What I want to know is what kind of demented sadists schedule an important business matter on the Monday after Thanksgiving so that participants are required to travel on the Sunday after Thanksgiving, one of the worst travel days of the year? No one at my end, anyway.

So, you see, I had to travel to Chicago yesterday and return today. I had the pleasure, by the way, of staying in a hotel occupied by a convention of scientists, and you know what party animals they are. Drunken competitions in the hallways at 3 a.m. to see who can ignite the largest explosions.

But I got one thing out of the trip: a complimentary copy of the Chicago Tribune, in which I found an interesting column by Dawn Turner Trice (registration possibly required).
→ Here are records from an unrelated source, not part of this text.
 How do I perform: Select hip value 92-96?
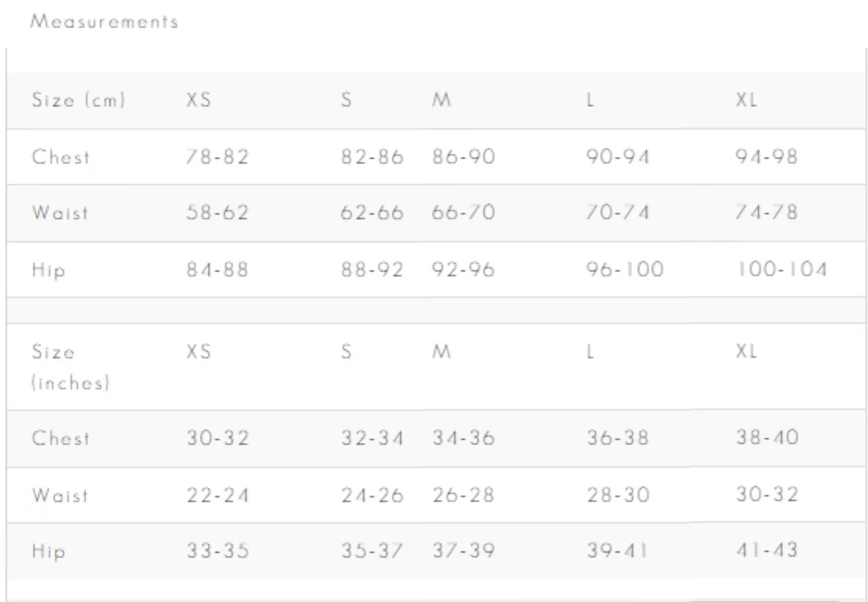(x=464, y=270)
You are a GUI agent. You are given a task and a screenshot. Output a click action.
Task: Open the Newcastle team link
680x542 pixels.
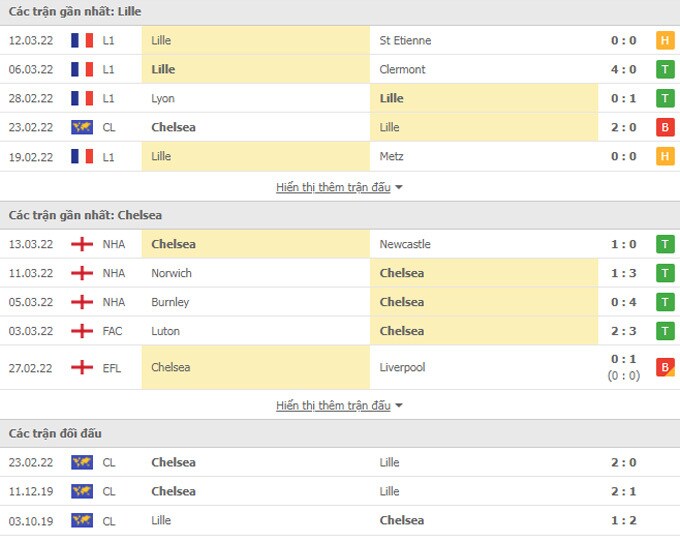coord(405,245)
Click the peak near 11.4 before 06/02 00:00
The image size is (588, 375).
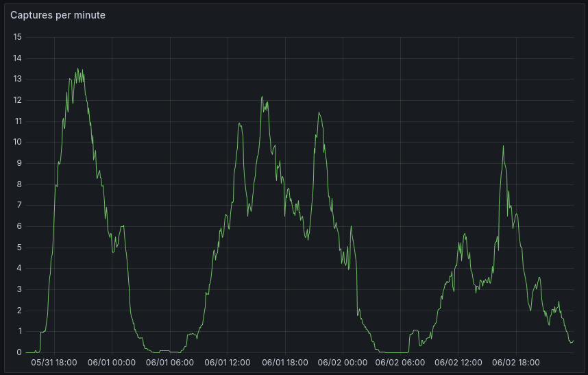[x=318, y=113]
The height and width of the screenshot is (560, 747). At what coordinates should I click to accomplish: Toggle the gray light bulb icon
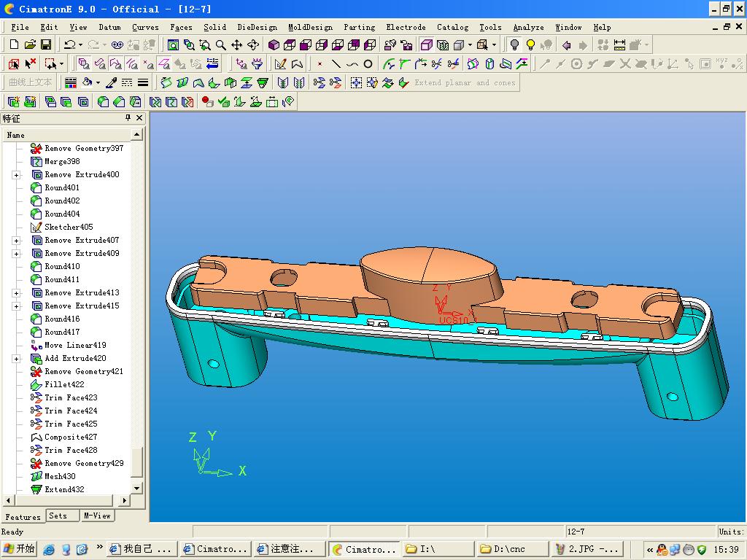point(514,45)
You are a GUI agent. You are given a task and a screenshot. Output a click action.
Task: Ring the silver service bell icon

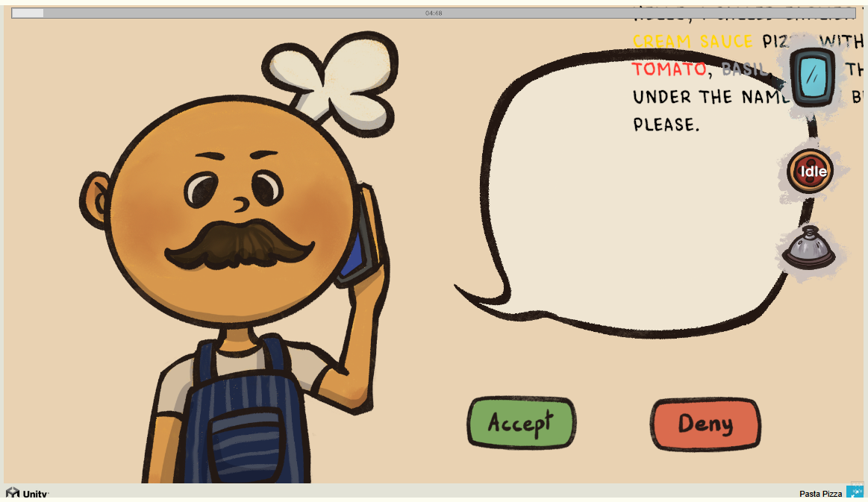809,248
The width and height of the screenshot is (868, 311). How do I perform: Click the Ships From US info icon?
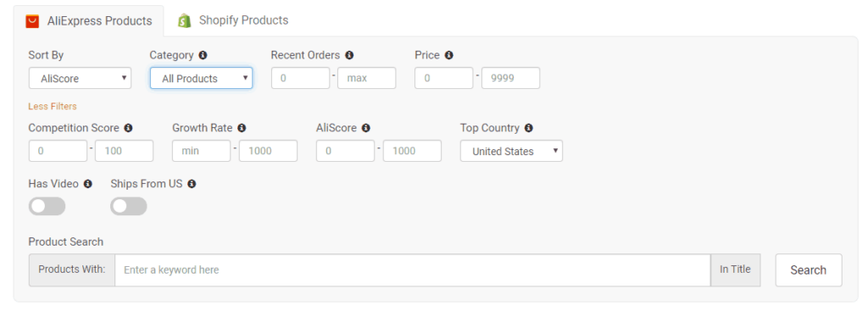coord(192,184)
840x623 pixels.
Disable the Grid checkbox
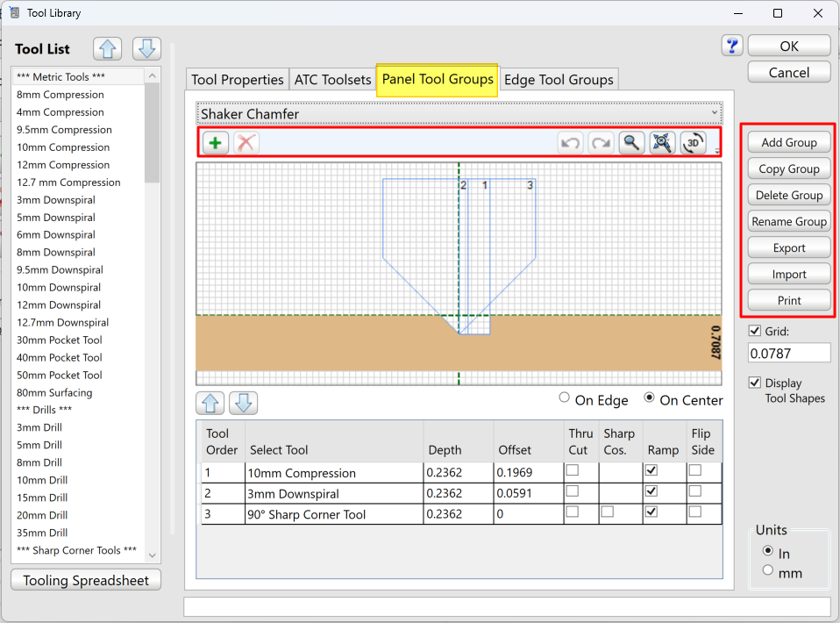click(x=756, y=332)
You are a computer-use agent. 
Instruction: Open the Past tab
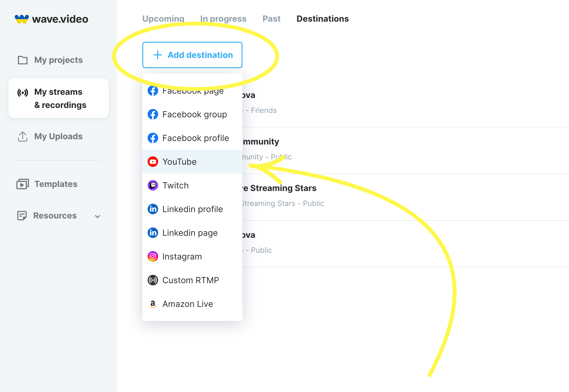point(271,19)
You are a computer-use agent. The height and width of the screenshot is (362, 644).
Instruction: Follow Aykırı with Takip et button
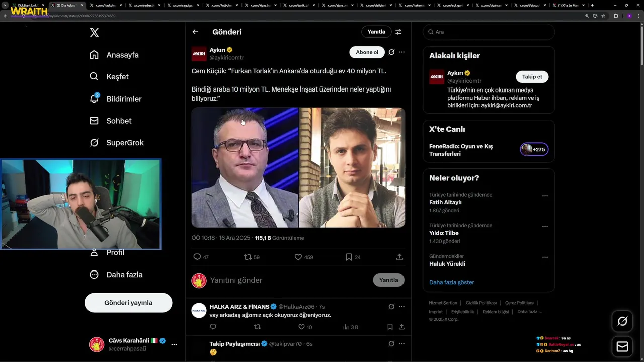pos(532,77)
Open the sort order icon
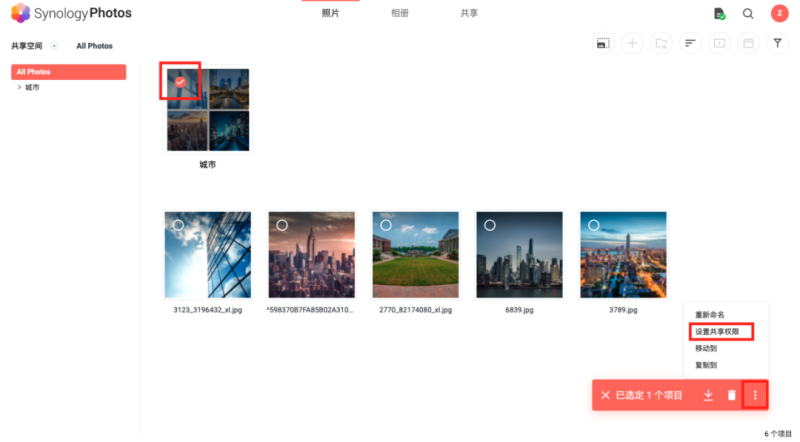 (x=690, y=43)
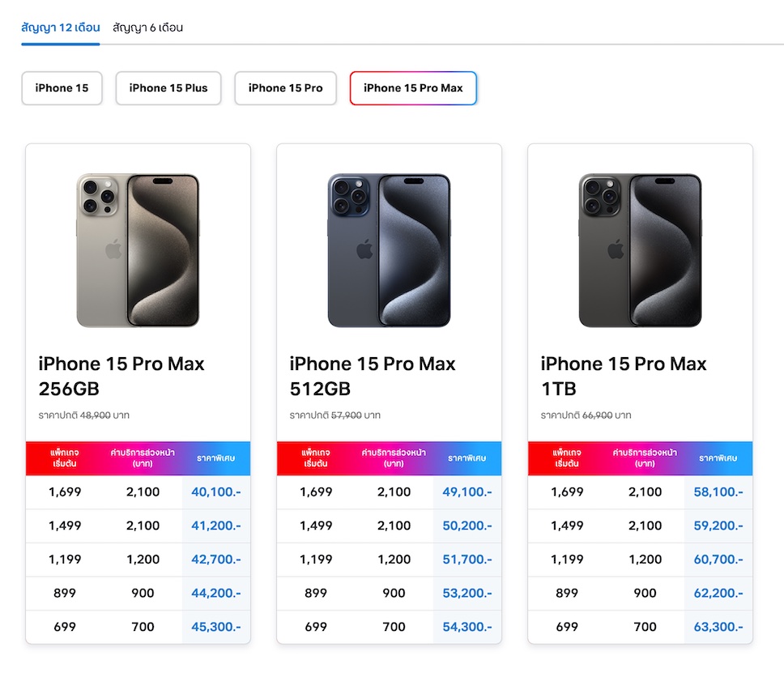This screenshot has width=784, height=677.
Task: Click the iPhone 15 Pro Max 256GB title
Action: [121, 377]
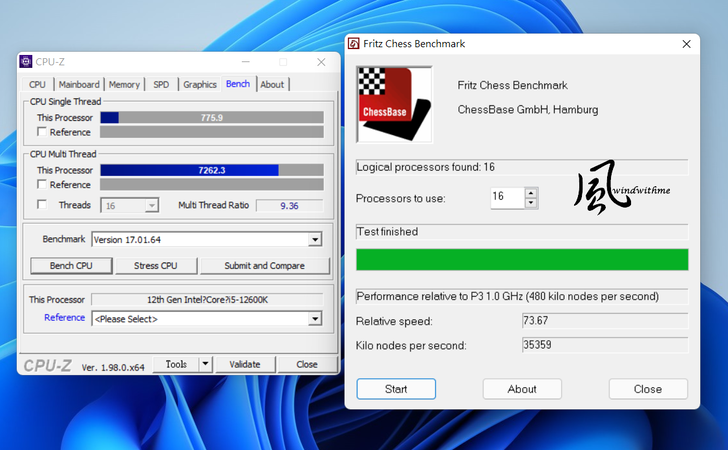
Task: Enable the Multi Thread Reference checkbox
Action: pos(41,184)
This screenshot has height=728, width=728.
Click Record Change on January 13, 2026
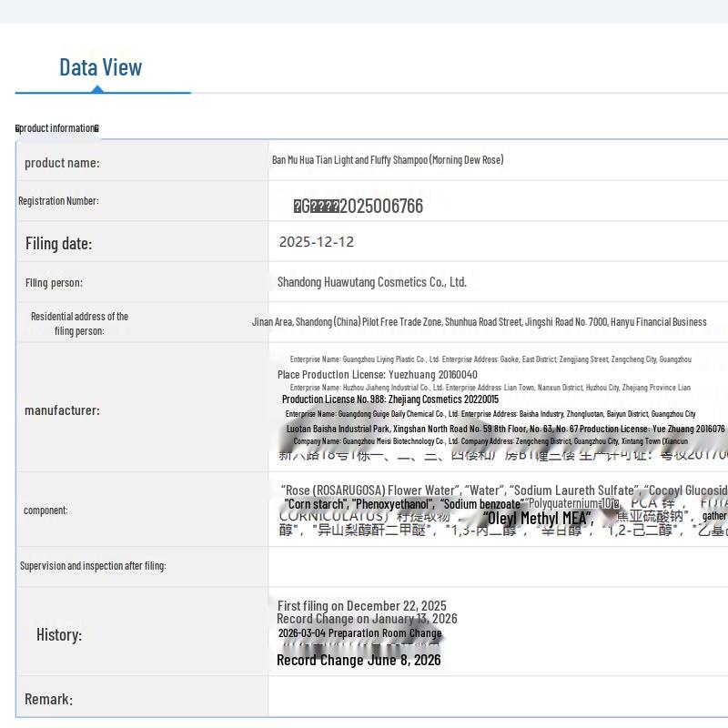(367, 619)
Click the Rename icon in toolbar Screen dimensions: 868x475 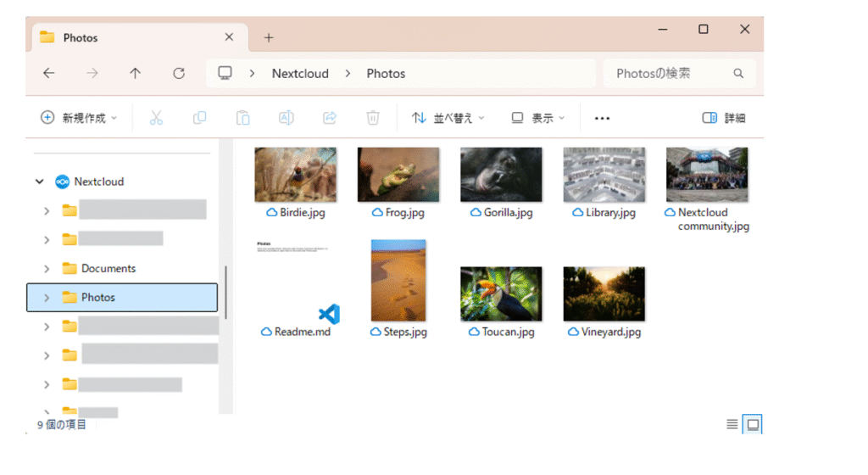pyautogui.click(x=287, y=118)
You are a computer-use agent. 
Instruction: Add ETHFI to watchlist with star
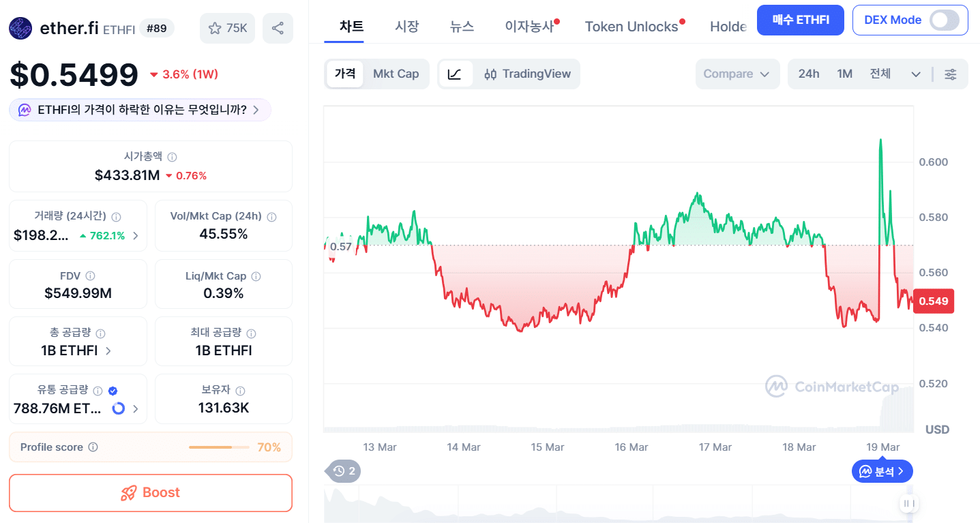(x=227, y=28)
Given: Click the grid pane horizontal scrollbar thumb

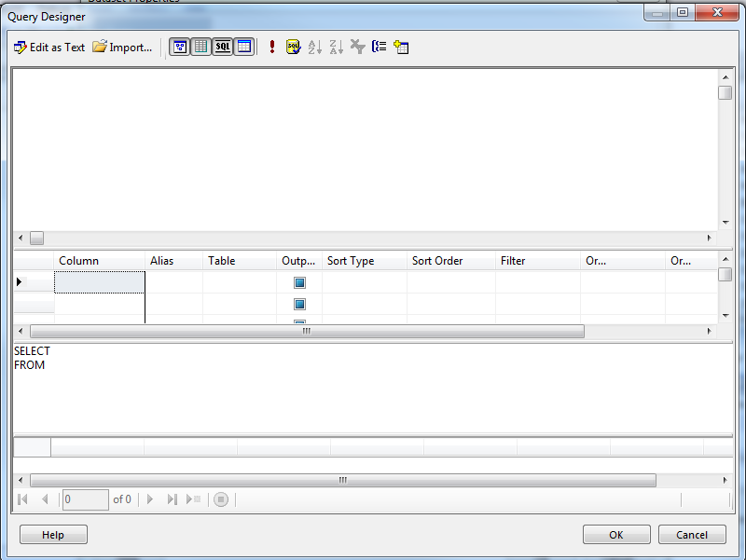Looking at the screenshot, I should (307, 331).

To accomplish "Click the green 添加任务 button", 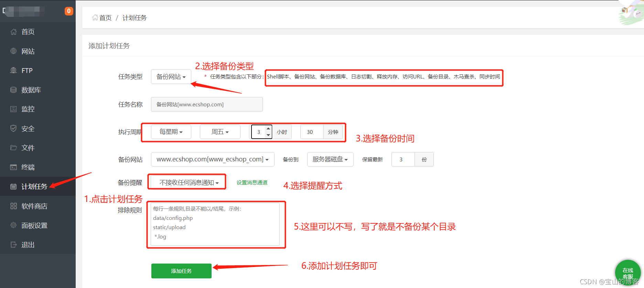I will click(x=181, y=271).

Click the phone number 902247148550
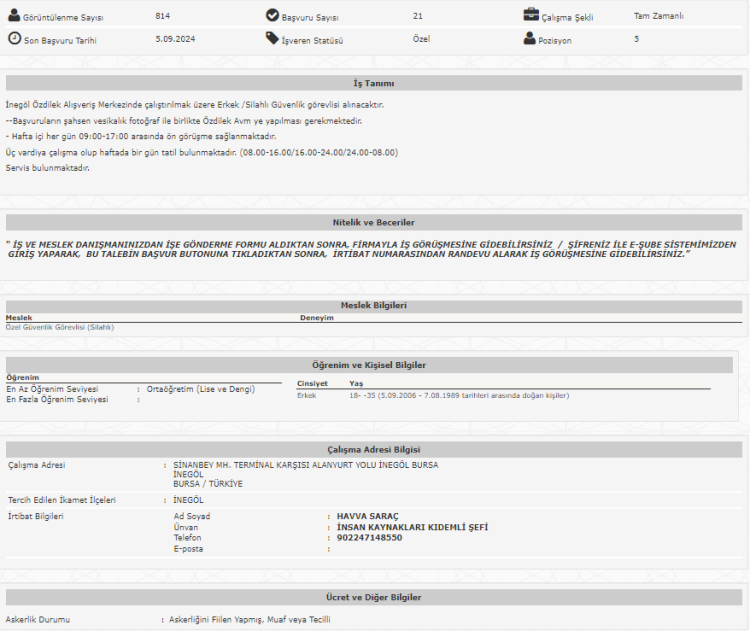click(369, 538)
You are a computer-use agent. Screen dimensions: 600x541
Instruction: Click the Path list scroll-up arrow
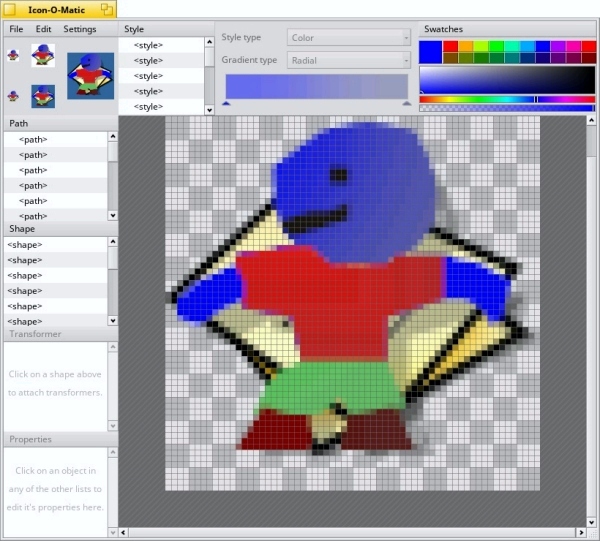click(112, 137)
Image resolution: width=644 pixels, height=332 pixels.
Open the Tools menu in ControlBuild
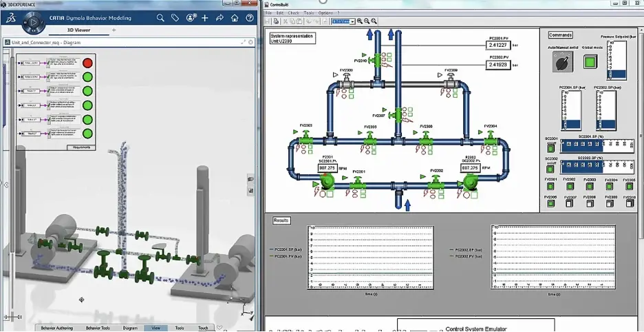tap(308, 13)
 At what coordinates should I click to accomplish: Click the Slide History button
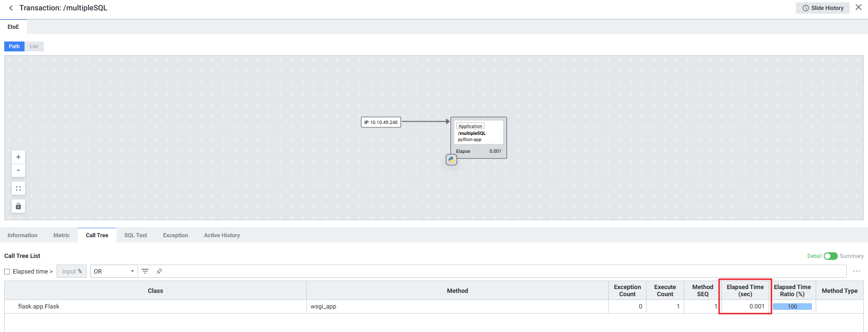tap(822, 8)
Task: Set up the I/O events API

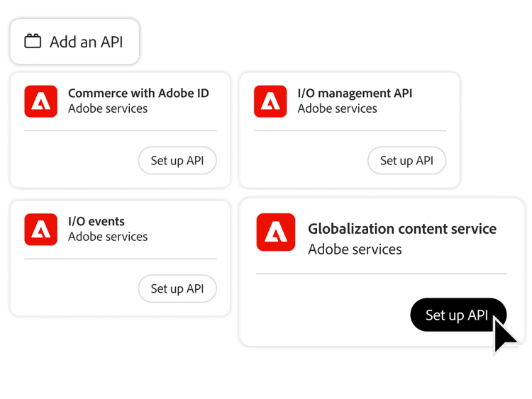Action: point(177,288)
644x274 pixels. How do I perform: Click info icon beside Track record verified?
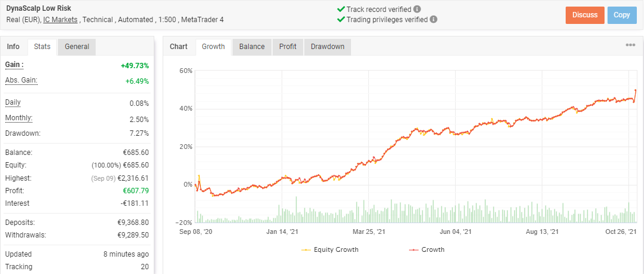(x=417, y=9)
I love this. A gazillion terrorist attacks against Americans are committed by young Muslim men from certain countries, and one by Timothy McVeigh, but let's not jump to any conclusions.

To a guy like U.S. Rep. Mark Kirk (R-Ill.), profiling--attempting to sort out criminals and non-criminals based on racial, ethnic or age considerations--seems to be a perfectly reasonable and efficient tool in "the war on terror."

I suppose Kirk sees it this way: Why should we inconvenience most Americans, or infringe on their rights, when we already know that the next "terrorist" in America will be a young Arab male?

Earlier this month, Kirk was speaking at a technology conference at Northwestern University when he said he was OK with discriminating against young Arab males from terrorist-producing countries as long as it means keeping America safe.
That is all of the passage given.